Previous Pasteurellosis vaccines have utilized whole cell preparations of either live or heat killed bacteria of various serotypes as described in U.S. Pat. Nos. 4,328,210, 4,171,354, 3,328,252, 4,167,560 and 4,346,074. Traditional vaccine preparations, however, have not been effective in protecting against Pasteurella infections. Indeed, vaccinated animals are frequently more susceptible to the disease than their non-vaccinated counterparts. Martin et al. (1980) Can. J. Comp. Med. 44:1-10. The lack of protection offered by traditional vaccines is probably due to the absence of important antigens, virulence determinants, or the presence of immunosuppressive components in the preparations.
Other vaccine preparations have included crude supernatant extracts from P. haemolytica. See, e.g., Shewen, P. E. and Wilkie, B. N. (1988) in Can. J. Vet. Res. 52:30-36. These culture supernatants, however, contain various soluble surface antigens of the bacterium and produce variable results when administered to animals. Other preparations include capsular extracts obtained via sodium salicylate extraction (See, e.g., Donanchie et al. (1984) 130:1209-1216; U.S. Pat. No. 4,346,074), saline extracted antigens (See, e.g., Lessley et al. (1985) Veterinary Immunology and Immunopathology 10:279-296; Himmel et al. (1982) Am. J. Vet. Res. 43:764-767), and modified live Pasteurella mutants.
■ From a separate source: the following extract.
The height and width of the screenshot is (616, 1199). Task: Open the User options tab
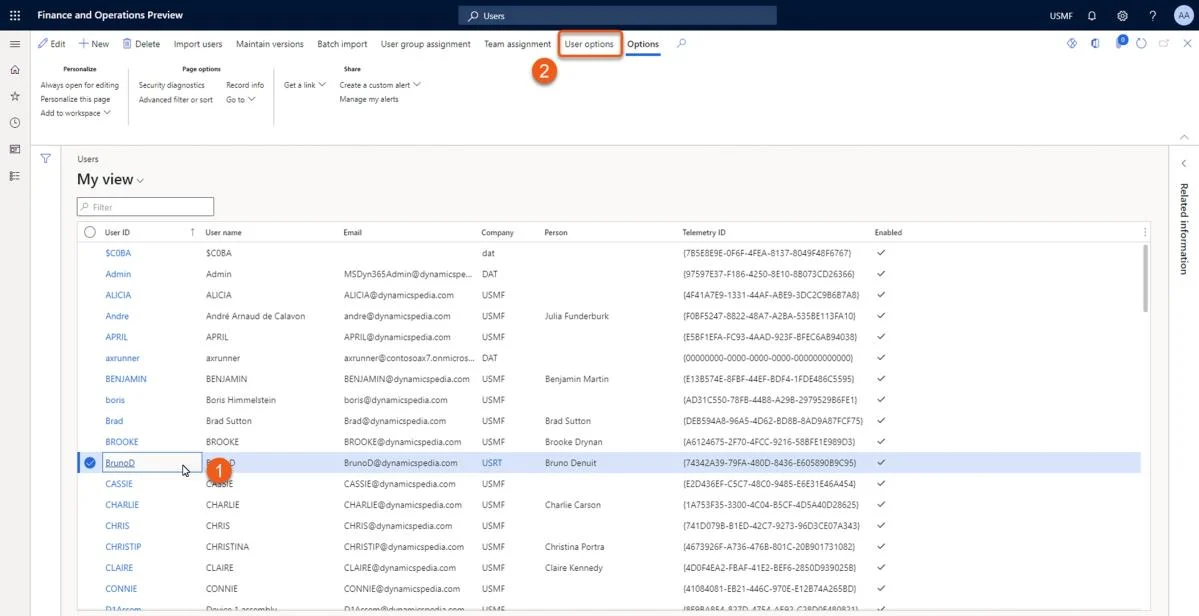coord(589,44)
Still other attempts at immunization have included the use of a purified cytotoxin from P. haemolytica. See, e.g. Gentry et al. (1985) Vet. Immunology and Immunopathology 9:239-250. This cytotoxin, which is a leukotoxin, is secreted by actively growing bacteria. Shewen, P. E., and Wilkie, B. N. (1987) Infect. Immun. 55:3233-3236. The gene encoding this leukotoxin has been cloned and expressed in bacterial cells. Lo et al. (1985) Infect. Immun. 50:667-671. Calves which survive P. haemolytica infections possess toxin-neutralizing antibody. Cho, H. J. and Jericho, K. W. F. (1986) Can. J. Vet. Res. 50:27-31; Cho et al. (1984) Can. J. Comp. Med. 48:151-155.
Electron microscopy of intact P. haemolytica A-1 cells has demonstrated the presence of two types of fimbriae. Morck et al. (1987) Can. J. Vet. Res. 51:83-88. One type is rigid and easily sheared from the cell while the other is thin and flexible. The purpose of these fimbriae has not yet been determined. For some bacteria, however, fimbriae play a role in infection. See e.g. Normark et al. (1986) in Protein-carbohydrate Interactions in Biological Systems (D. Lark ed., 1986) pp. 3-12; Mooi, F. and deGraaf, F. K. (1985) Curr. Top. Microbiol. Immunol. 118:119-136.
Group A streptococci have recently been shown to possess a surface receptor that binds to host cell plasmin but not its precursor, plasminogen. Lottenberg et al. (1987) Infect. Immun. 55:1914-1928; Broeseker et al. (1988) Microbial Pathogenesis 5:19-27. Plasmin is a protease capable of hydrolyzing fibrin, extracellular matrix proteins and several plasma proteins. Therefore, it may be an important bacterial virulence mechanism and a potential immunogen.